Document extract section start
The Central Command investigation concluded that the pilot, Commander David Zimmerman, had not been "cleared hot" by ground controllers and had "released his weapons before receiving clearance." Conditions on the desert bombing range made it difficult for him to distinguish the ground controllers' observation post from the target a little more than a mile away. One of the injured ground controllers, Air Force Staff Sergeant Timothy Cruising, was tasked with guiding Commander Zimmerman's final approach to the target but lost track of the aircraft. By the time he focused on the Hornet, realized that it was targeting the observation post, and called for Zimmerman to abort the run, it was too late.
"Tragedies such as this occur without warning," a statement issued by Secretary of Defense Rumsfeld noted, "and for reasons that are difficult to understand." Commander Zimmerman was relieved of his command.
"This Guy Just Killed Us!"
As Lieutenant Shane Osborne recalled the 1 April incident, "The first thing I thought was 'This guy just killed us!'" A Chinese pilot had stupidly, if accidentally, rammed his F-8 fighter into the Navy EP-3 Aries II surveillance aircraft. "I'm here to tell you," Lieutenant Osborne underscored to an exuberant crowd of dignitaries, well-wishers, and families at his home base of Whidbey Island Naval Air Station on 14 April, "we did it right. No apology is necessary on our part." But it was a harrowing two weeks before he and his crew of 23 men and women could enjoy freedom again.
Document extract section end
▶ _Task item 1_
Reproduce the military aviation excerpt word for word, starting at "As Lieutenant Shane" and ending at "enjoy freedom again.".
▶ _Task item 2_
Decide whether each statement agrees with the military aviation excerpt: (a) Commander Zimmerman lost his command, (b) the target lay about five miles from the observation post, and (c) Lieutenant Osborne's crew numbered 23. Answer yes or no for each and quote the deciding words.
Data extracts section start
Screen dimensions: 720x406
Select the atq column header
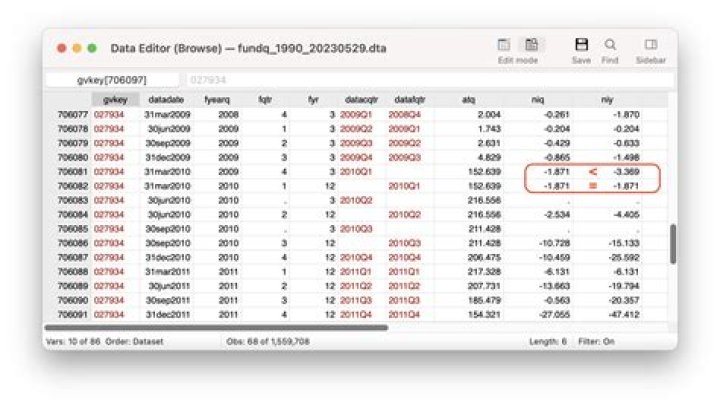468,100
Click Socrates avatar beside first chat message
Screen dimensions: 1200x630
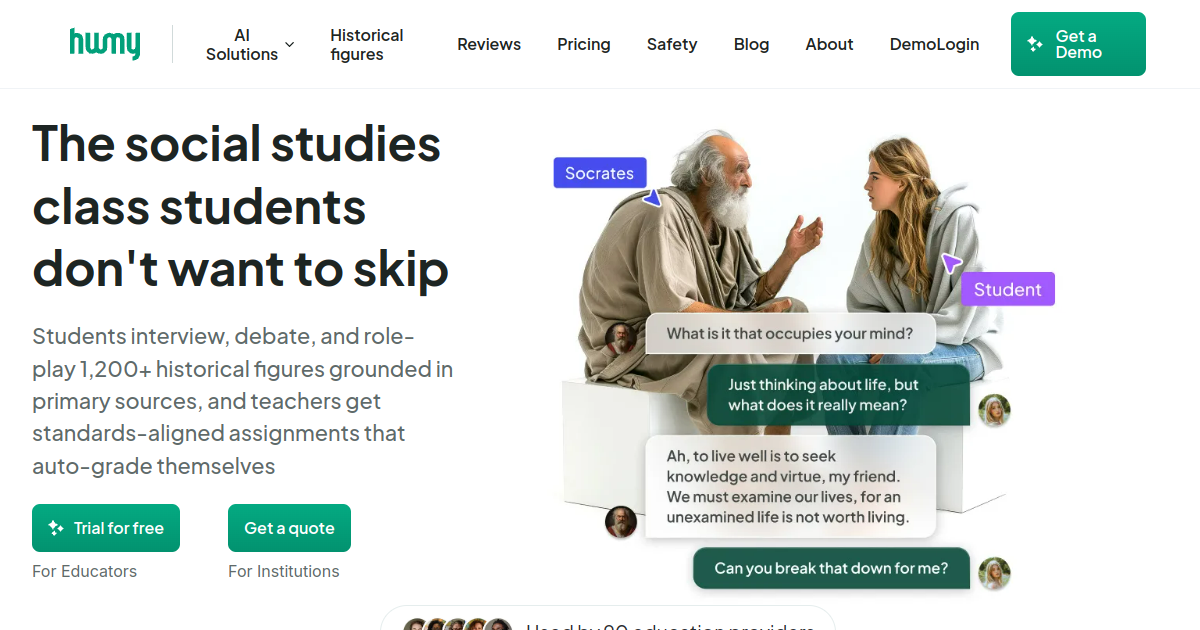[621, 338]
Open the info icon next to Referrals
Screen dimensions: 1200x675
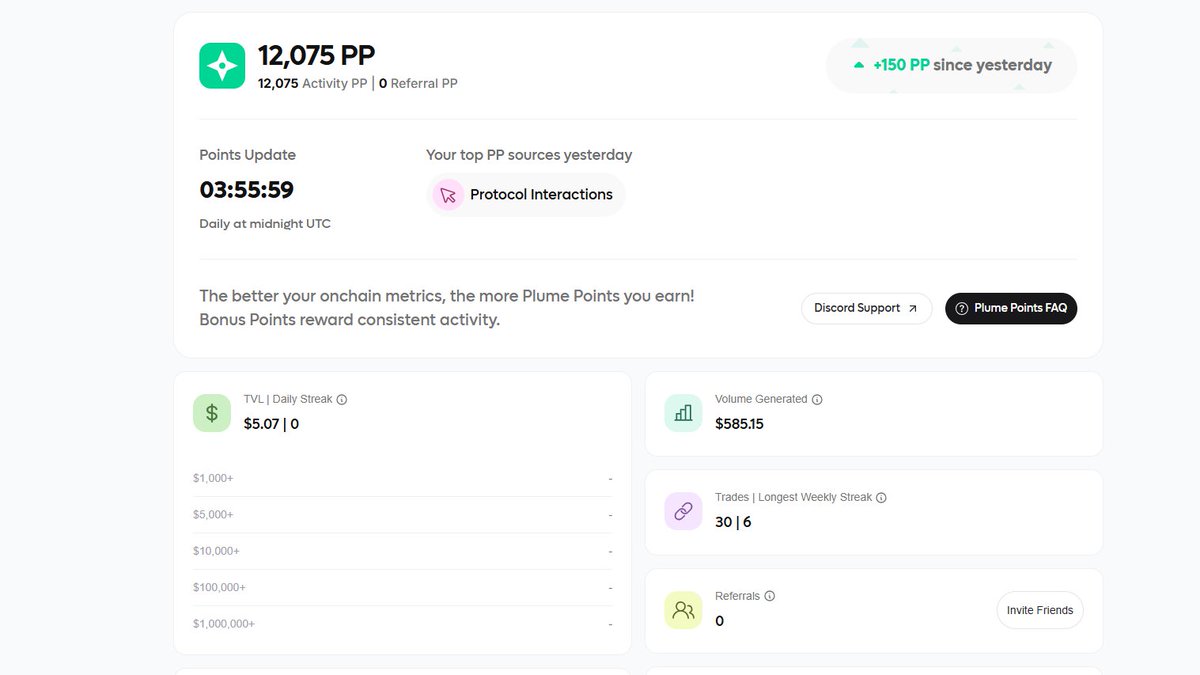[x=769, y=596]
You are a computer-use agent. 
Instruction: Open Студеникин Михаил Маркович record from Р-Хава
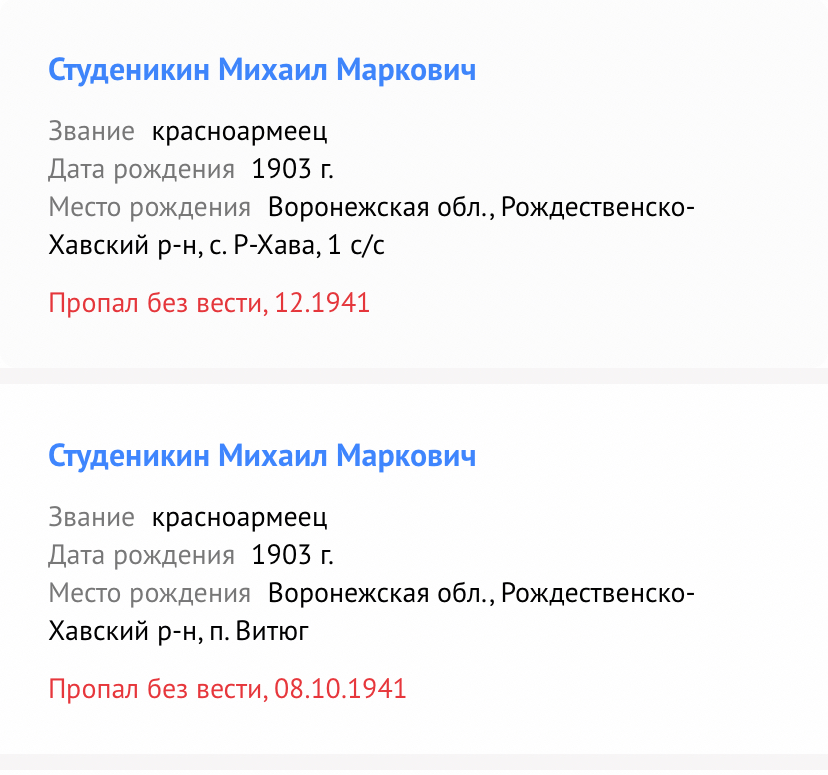pos(262,71)
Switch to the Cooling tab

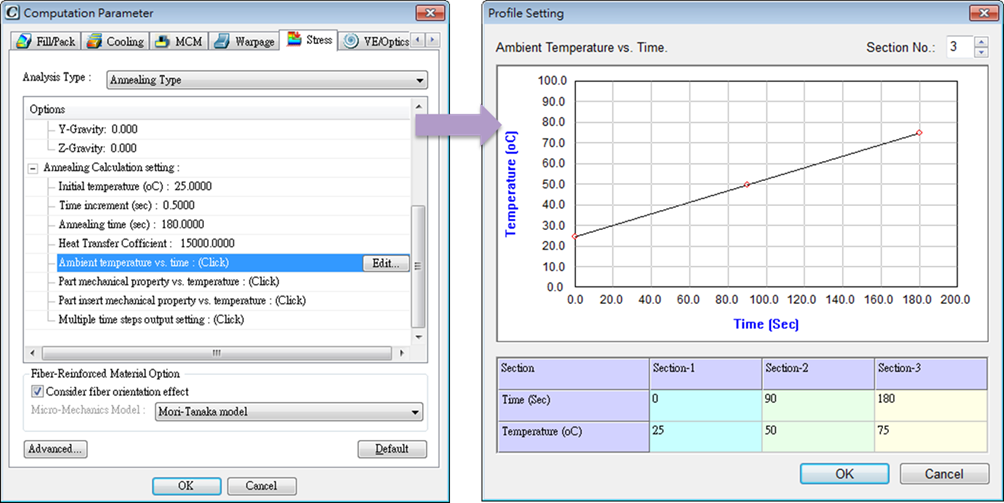point(115,41)
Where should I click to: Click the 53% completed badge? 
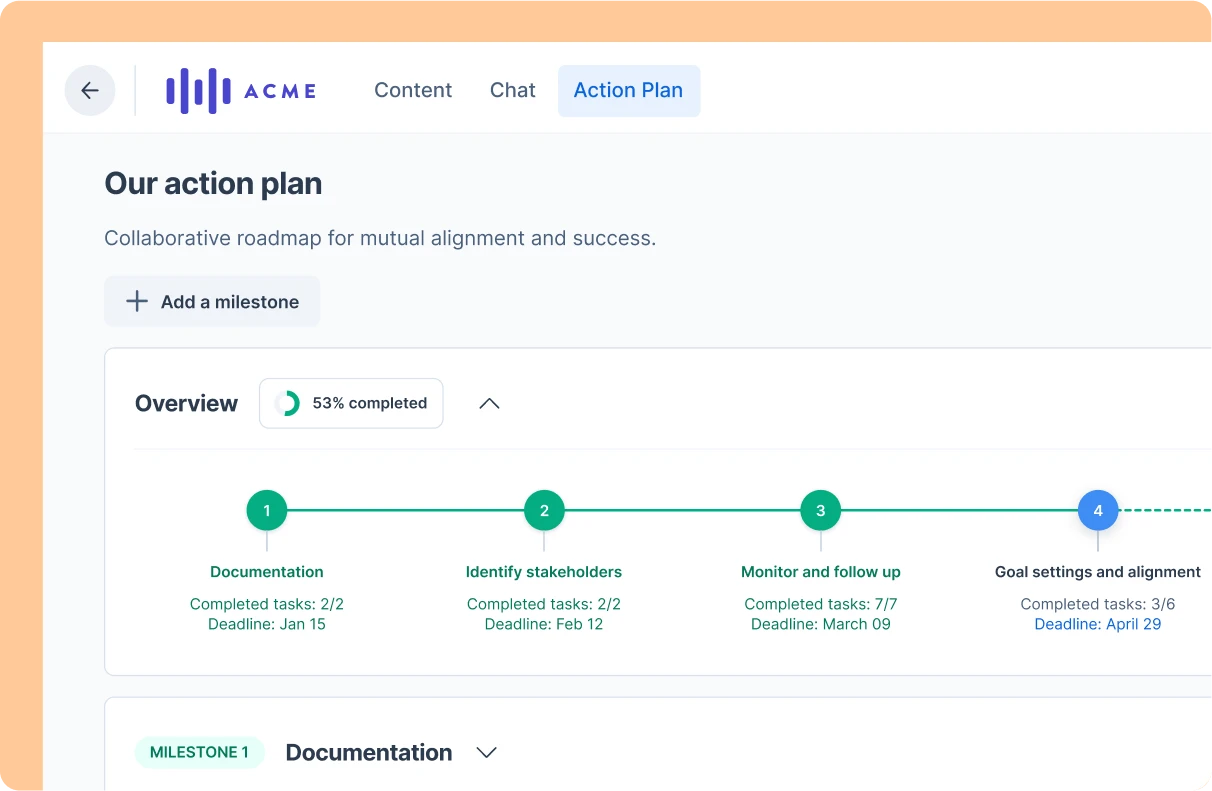[351, 403]

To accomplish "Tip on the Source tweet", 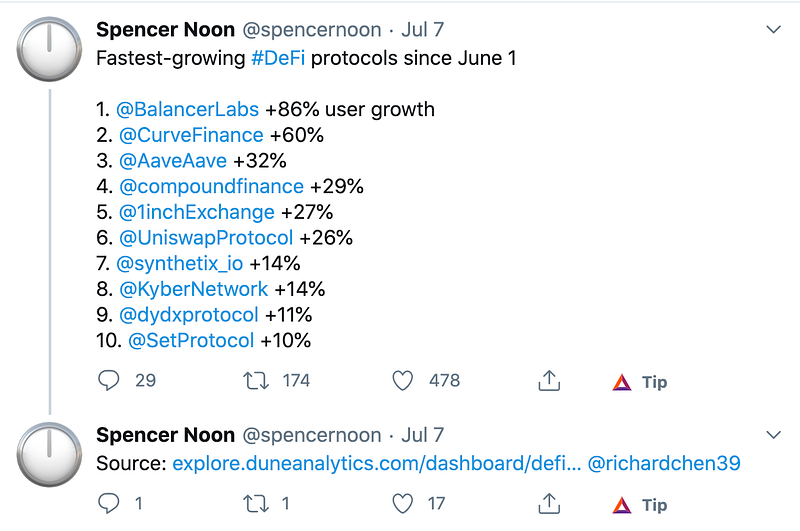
Data extracts section end
▶ _Written reply 1_
As Lieutenant Shane Osborne recalled the 1 April incident, "The first thing I thought was 'This guy just killed us!'" A Chinese pilot had stupidly, if accidentally, rammed his F-8 fighter into the Navy EP-3 Aries II surveillance aircraft. "I'm here to tell you," Lieutenant Osborne underscored to an exuberant crowd of dignitaries, well-wishers, and families at his home base of Whidbey Island Naval Air Station on 14 April, "we did it right. No apology is necessary on our part." But it was a harrowing two weeks before he and his crew of 23 men and women could enjoy freedom again.

▶ _Written reply 2_
(a) Yes: "Commander Zimmerman was relieved of his command."
(b) No: "the target a little more than a mile away"
(c) Yes: "his crew of 23 men and women"